You can definitely run Clickhouse directly on S3 [1] - though we don't run _just_ on S3 for performance reasons but instead use a layered disk strategy.

A few of the weaknesses of S3 are:

1. API calls are expensive, while storage in S3 is cheap, writing/reading into it is expensive. Using only S3 for storage will incur lots of API calls as Clickhouse will work on merging objects together (which require downloading the files again from S3 and uploading a merged part) continuously in the background. And searching on recent data on S3 can incur high costs as well, if you're constantly needing to do so (ex. alert rules)

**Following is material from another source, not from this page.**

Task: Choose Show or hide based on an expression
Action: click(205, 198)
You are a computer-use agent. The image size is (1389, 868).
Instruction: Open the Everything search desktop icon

2. Latency and bandwidth of S3 are limited, SSDs are an order of magnitude faster to respond to IO requests, and also on-device SSDs typically have higher bandwidth available. This typically is a bottleneck for reads, but typically not a concern for writes. This can be mitigated by scaling out network-optimized instances, but is just another thing to keep in mind.

3. We've seen some weird behavior on skip indices that can negatively impact performance in S3 specifically, but haven't been able to identify exactly why yet. I don't recall if that's the only weirdness we see happen in S3, but it's one that sticks out right now.

Depending on your scale and latency requirements - writing directly to S3 or a simple layered disk + S3 strategy might work well for your case. Though we've found scaling S3 to work at the latencies/scales our customers typically ask for require a bit of work (as with scaling any infra tool for production workloads).